Theologian Michael P. Pholey, writing for Touchstone Magazine, commented on the difficulty of determining a single religious or philosophical interpretation of the film, given Ramis's "ambiguous religious beliefs" as "an agnostic raised Jewish and married to a Buddhist", and suggested that when not viewed through a "single hermeneutical lens", the film could be seen as "a stunning allegory of moral, intellectual, and even religious excellence in the face of postmodern decay, a sort of Christian-Aristotelian Pilgrim’s Progress for those lost in the contemporary cosmos." Others see an interpretation of Nietzsche’s directive to imagine life—metaphorically or literally—as an endless repetition of events. "How would this shape your actions?" asks Goldberg. "What would you choose to live out for all eternity?"
Time loop duration speculations
In relationship to the spiritual interpretations of the films, many have tried to estimate how long Phil supposedly remains trapped in the loop, in real time, with a wide variance in estimated values. During filming, Ramis, who was a Buddhist, observed that according to Buddhist doctrine, it takes 10,000 years for a soul to evolve to its next level. Therefore, he said, in a spiritual sense, the entire arc of Groundhog Day spans 10,000 years. Deezen noted that the second draft of the screenplay called for Phil to be cursed to live the time loop for 10,000 years. In the DVD commentary, Ramis estimated a real-time duration of 10 years. Later, Ramis told a reporter, "I think the 10-year estimate is too short. It takes at least 10 years to get good at anything, and allotting for the down time and misguided years he spent, it had to be more like 30 or 40 years."
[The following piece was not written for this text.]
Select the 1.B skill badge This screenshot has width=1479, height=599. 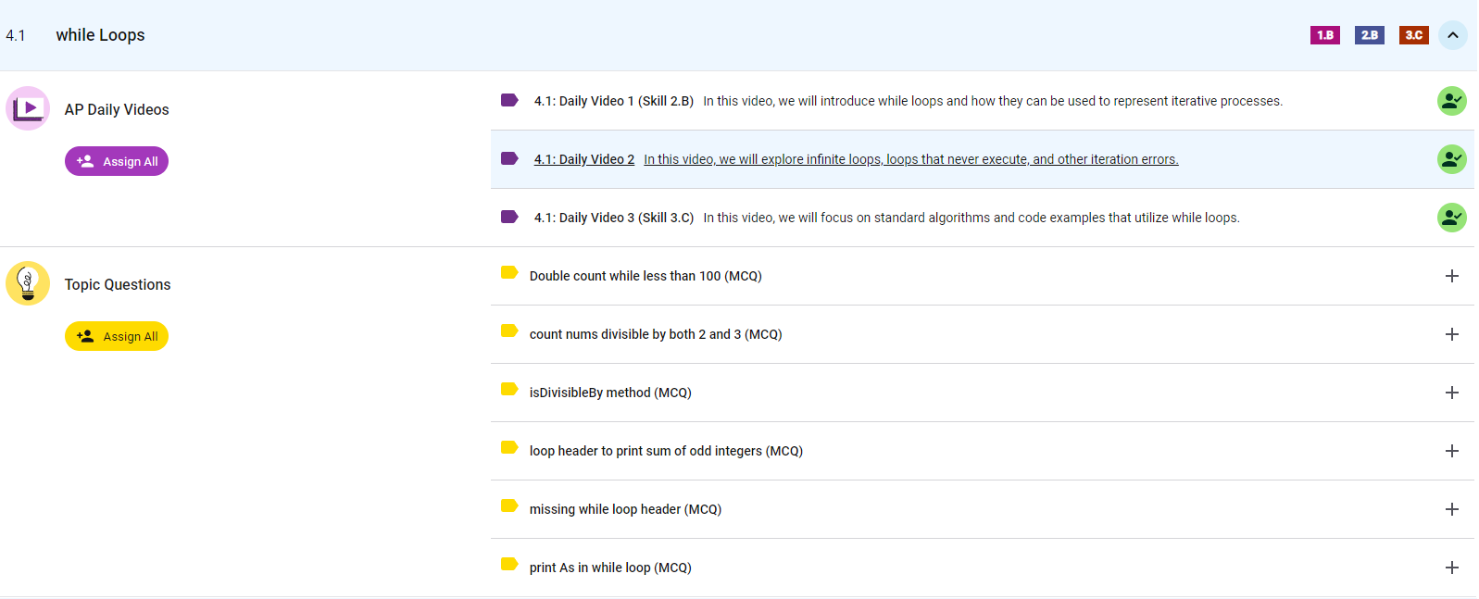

In 2005, Rubin said, "Ultimately it became this weird political issue because if you asked the studio, 'How long was the repetition?', they'd say, 'Two weeks'. But the point of the movie to me was that you had to feel you were enduring something that was going on for a long time ... For me it had to be—I don't know. A hundred years. A lifetime." In 2014, the website WhatCulture combined various time duration assumptions and estimated that Phil spent a total of 12,395 days—just under 34 years—reliving Groundhog Day.